Transform survey data (KoboToolbox, LimeSurvey) into DDI-adjacent formats
Project description
This repository is part of the Civic Data Lab's Survey Toolbox. In the Toolbox you'll find information and guidance on everything related to surveys — from design to analysis.
survey2ddi
Bridge the gap between raw survey exports and archival-grade metadata.
Survey platforms like KoboToolbox and LimeSurvey are excellent for data collection, but their raw exports are often difficult to use for long-term archiving or secondary analysis. They frequently lack clear labels, structured metadata, and standardized formats.
survey2ddi transforms these raw exports into a standardized pair of files:
- DDI-Codebook 2.5 XML: A machine-readable schema containing all question texts, choice labels, and group structures. Compatible with the qwac question bank.

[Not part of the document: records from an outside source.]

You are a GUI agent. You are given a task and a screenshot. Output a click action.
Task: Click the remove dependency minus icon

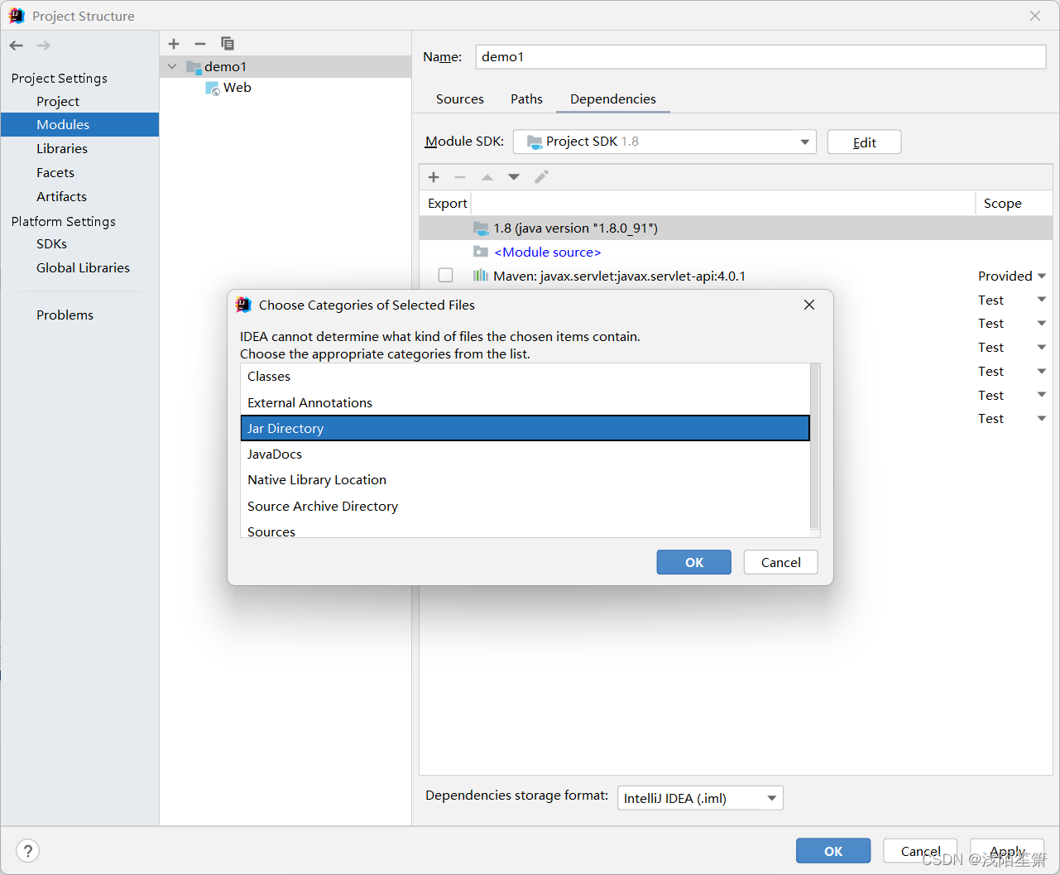coord(460,176)
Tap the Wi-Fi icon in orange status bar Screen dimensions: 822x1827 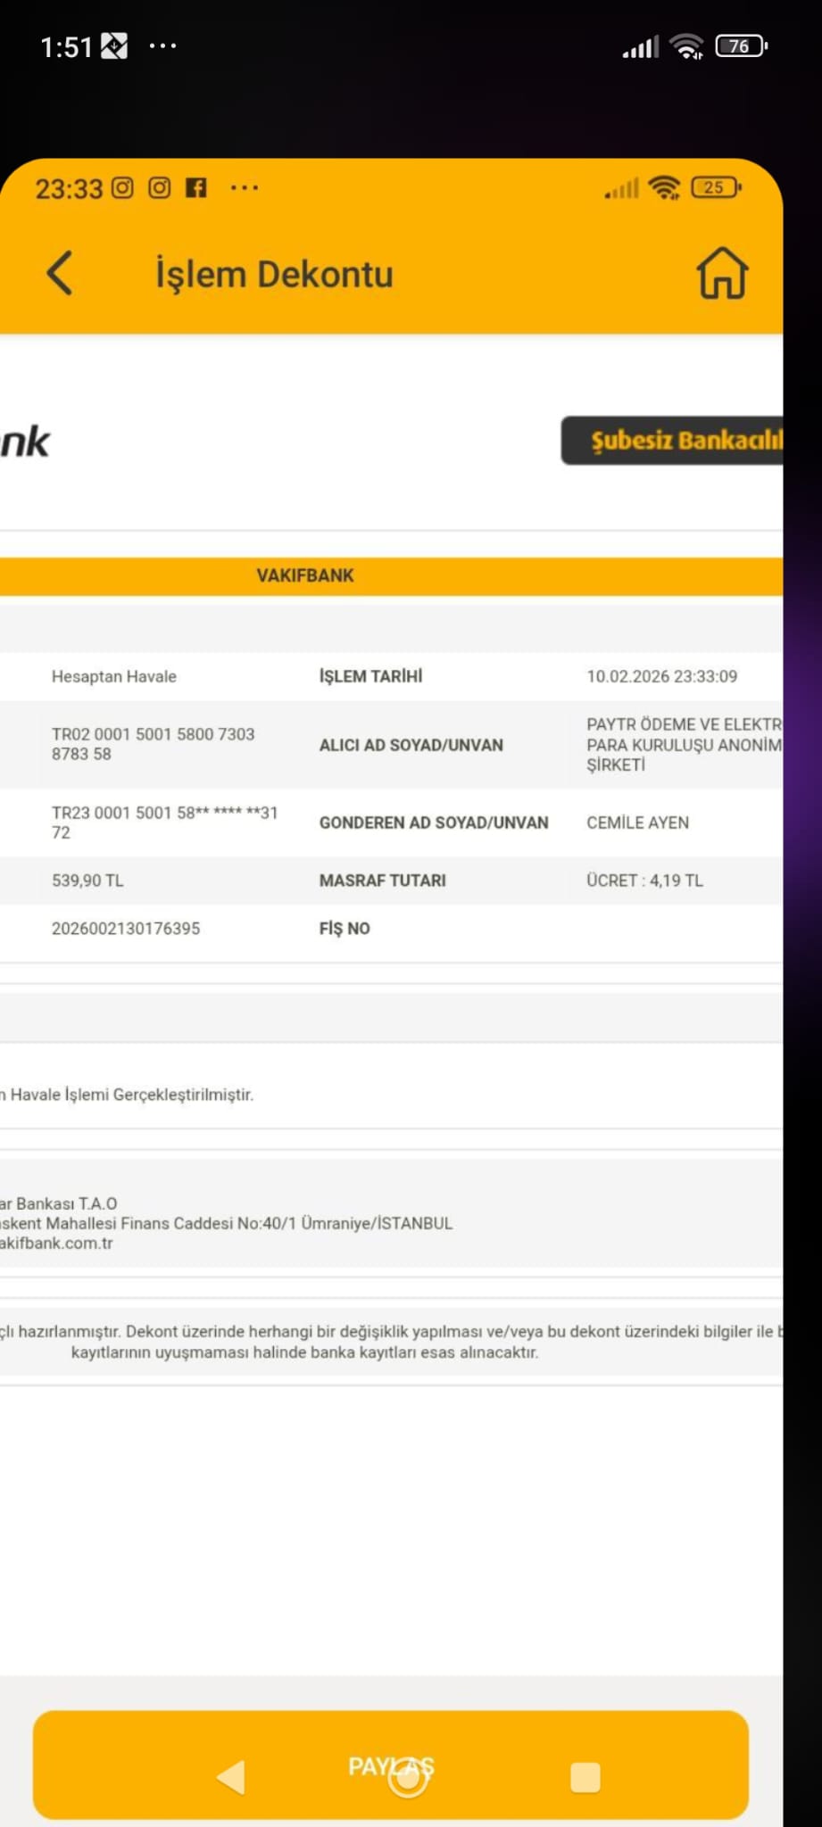click(x=664, y=187)
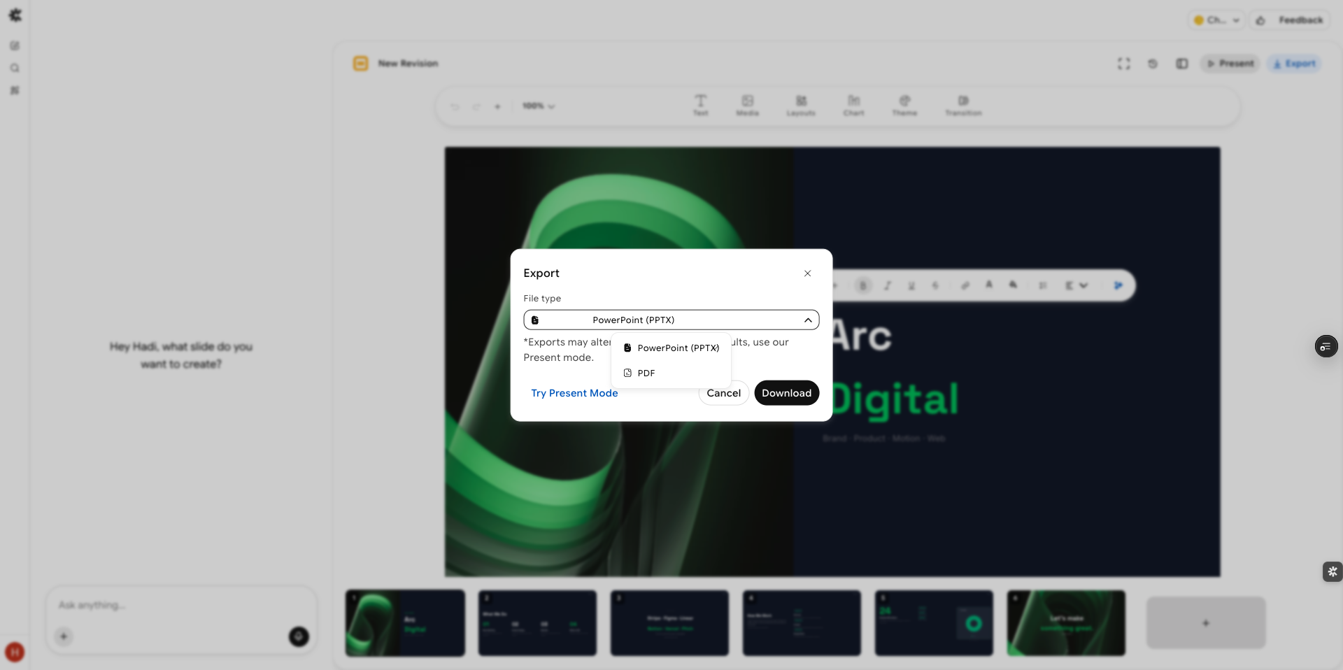Click the Download button
The width and height of the screenshot is (1343, 670).
[x=786, y=393]
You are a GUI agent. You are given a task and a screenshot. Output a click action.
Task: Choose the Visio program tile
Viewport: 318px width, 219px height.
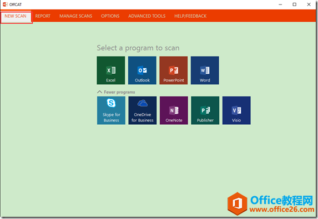236,110
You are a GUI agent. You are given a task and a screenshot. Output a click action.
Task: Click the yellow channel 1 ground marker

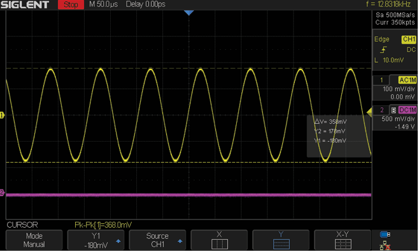click(2, 115)
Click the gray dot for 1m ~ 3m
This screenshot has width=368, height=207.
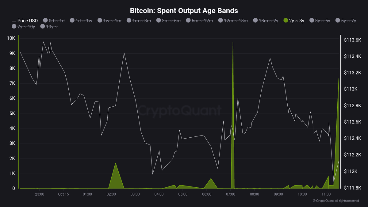click(129, 21)
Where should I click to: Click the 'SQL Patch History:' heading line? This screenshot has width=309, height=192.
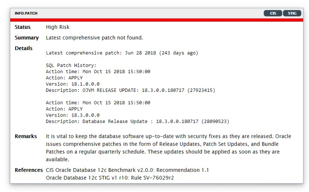tap(71, 65)
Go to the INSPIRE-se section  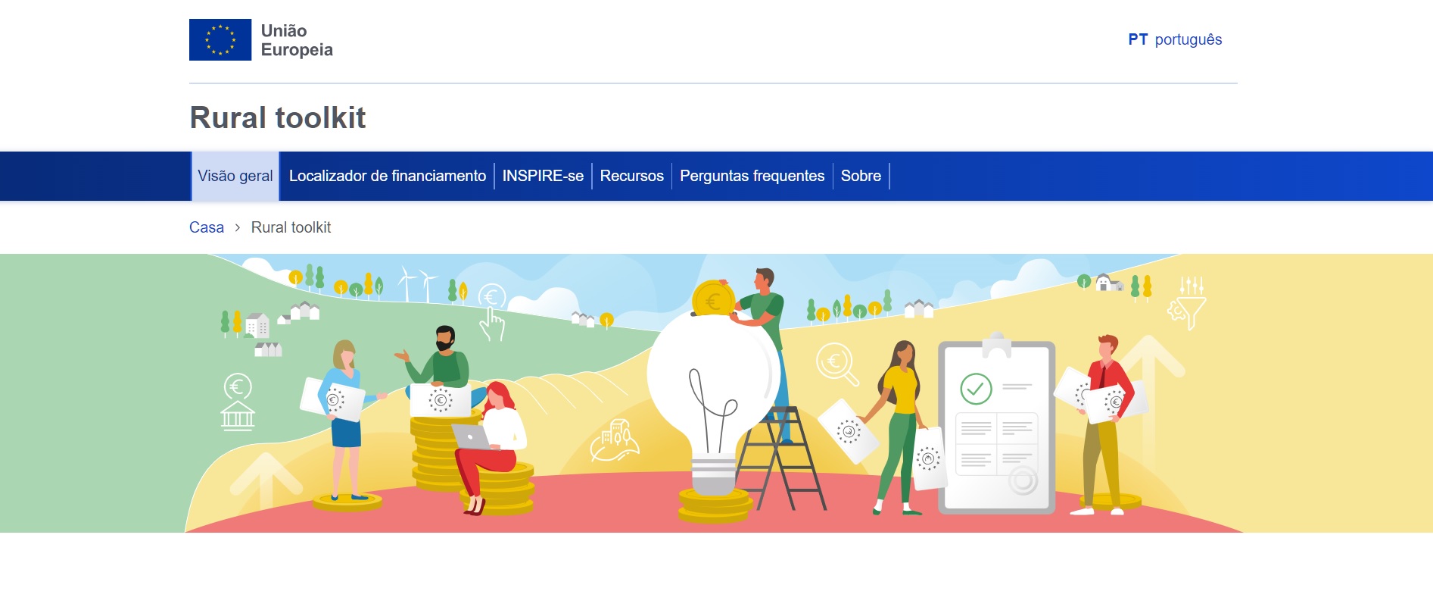[543, 176]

- DDI-Aligned CSV: Clean response data where column headers match the XML variable names exactly, and multi-select questions are expanded into binary indicators.
Why use this?
- Long-term Archiving: Move away from cryptic CSVs to self-documenting DDI metadata.
- Interoperability: Import your survey structure directly into tools like qwac.
- Data Analysis: Use the generated XML to automatically apply labels to your data in R, Python, or Stata (see our example notebook).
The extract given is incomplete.